Me miraba a los ojos mientras se explicaba. Yo, sin embargo me distraía con unos pelillos rubios largos pero no muy abundantes, que jugaban a salirse entre los calados de las bragas negras. ¿Era rubia y se teñía el pelo de la cabeza, o era morena y se había teñido el bello púbico?
-¡Míreme!
Se giró y volvió a caminar parsimoniosa y decidida sobre la línea recta, la falda levantada, movía de forma cadenciosa y en equilibrio perfecto ambas nalgas. Cuando llegó al fondo del despacho, se inclinó hacia adelante para tocar la punta de sus zapatos con la punta de los dedos de las manos sin flexionar las rodillas.
Tanto espectáculo me había levantado el orgullo. Me llamó de nuevo.
-Acérquese aquí y flexione las rodillas.
Mi tipo no es precisamente atlético, las rótulas de mi espalda dan para poco juego y mis manos no llegaron mucho más abajo de las rodillas. Ella me ayudó. Tomándome por detrás los brazos y echándose encima de mí intentaba influir para que mis flexiones fueran más correctas. En uno de los intentos rozó mi ánimo, supongo que sin intenciones, de manera delicada.
-Fíjese de nuevo en mí -dijo.
Esta vez apoyaba las manos sobre la estantería metálicas y estiraba las piernas casi abiertas en compás. Yo me fijé en el abultamiento oferente. Con un leve movimiento de dedos descubrí el lago cubierto de juncos lacios. Puse mi bomba en su sitio por donde entró con facilidad en la cálida incertidumbre. Ella suspiró. Mis manos jugaron sobre la blusa y sentí como el viento del suspiro erizaba los puntos altos de los montes gemelos. Mordí con suavidad el cuello. Un bombeo más y sentí como sus rodillas se flexionaban. Las respiraciones, ya casi acompasadas, caminaban hacia el huracán. Mis rodillas se doblaban: no sentía ninguna molestia. Salí. Ella me miró a los ojos y yo a ella. Apenas nos rozamos los labios. No nos habíamos despeinado.
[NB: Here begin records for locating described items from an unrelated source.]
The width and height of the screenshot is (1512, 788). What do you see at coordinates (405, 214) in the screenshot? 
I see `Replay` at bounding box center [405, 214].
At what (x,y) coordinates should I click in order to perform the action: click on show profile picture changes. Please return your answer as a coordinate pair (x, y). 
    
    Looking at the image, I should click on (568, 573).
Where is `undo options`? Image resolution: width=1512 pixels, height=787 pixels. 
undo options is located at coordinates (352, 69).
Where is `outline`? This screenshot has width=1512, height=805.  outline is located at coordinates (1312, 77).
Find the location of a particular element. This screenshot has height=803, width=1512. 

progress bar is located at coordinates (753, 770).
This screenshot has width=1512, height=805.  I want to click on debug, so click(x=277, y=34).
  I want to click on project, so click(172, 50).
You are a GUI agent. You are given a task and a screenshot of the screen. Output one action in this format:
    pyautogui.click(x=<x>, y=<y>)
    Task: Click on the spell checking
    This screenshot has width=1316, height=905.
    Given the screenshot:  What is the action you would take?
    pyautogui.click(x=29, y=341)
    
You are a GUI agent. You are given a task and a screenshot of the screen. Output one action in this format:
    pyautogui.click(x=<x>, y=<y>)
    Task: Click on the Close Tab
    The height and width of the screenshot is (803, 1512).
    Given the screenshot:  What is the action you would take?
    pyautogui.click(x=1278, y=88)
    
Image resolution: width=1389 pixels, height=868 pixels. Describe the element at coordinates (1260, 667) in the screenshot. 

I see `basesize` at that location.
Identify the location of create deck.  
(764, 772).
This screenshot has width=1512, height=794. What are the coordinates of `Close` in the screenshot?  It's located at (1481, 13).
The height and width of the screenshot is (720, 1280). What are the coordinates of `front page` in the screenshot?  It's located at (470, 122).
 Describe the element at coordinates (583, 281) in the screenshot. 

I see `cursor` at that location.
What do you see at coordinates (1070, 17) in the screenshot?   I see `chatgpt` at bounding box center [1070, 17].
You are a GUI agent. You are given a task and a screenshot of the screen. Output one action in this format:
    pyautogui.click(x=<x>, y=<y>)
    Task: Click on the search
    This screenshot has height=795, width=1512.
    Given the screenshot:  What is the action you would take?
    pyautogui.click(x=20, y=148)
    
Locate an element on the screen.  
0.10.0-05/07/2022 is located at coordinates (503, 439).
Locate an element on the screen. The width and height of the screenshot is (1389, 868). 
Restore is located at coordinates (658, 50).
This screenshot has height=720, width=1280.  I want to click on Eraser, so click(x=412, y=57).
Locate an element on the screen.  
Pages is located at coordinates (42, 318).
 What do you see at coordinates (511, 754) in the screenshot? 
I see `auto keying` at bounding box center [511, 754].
-Puedes vestirte -volvió a ordenarme.
Mientras me puse los pantalones ella se colocó el vestido.
-Siéntate.
Obedecí de nuevo, un tanto acalorado. Su rostro apenas denotaba emoción alguna a no ser por ese rubor exquisito de manzana madura en sus mejillas.
Continuó con el protocolo. Tachó las casillas correspondientes y escribió algo al final. En otro papel escribió una nueva orden para otra revisión de coyuntura.
-Vete ahora mismo y que te hagan una radiografía. La rodilla, al parecer no está mal del todo pero es necesario repetir el examen con más datos.
Yo sólo pude preguntar:
-En tu casa o en la mía.
-No, No, -contestó ella con energía-, aquí, en la consulta, y a la misma hora dentro de dos días.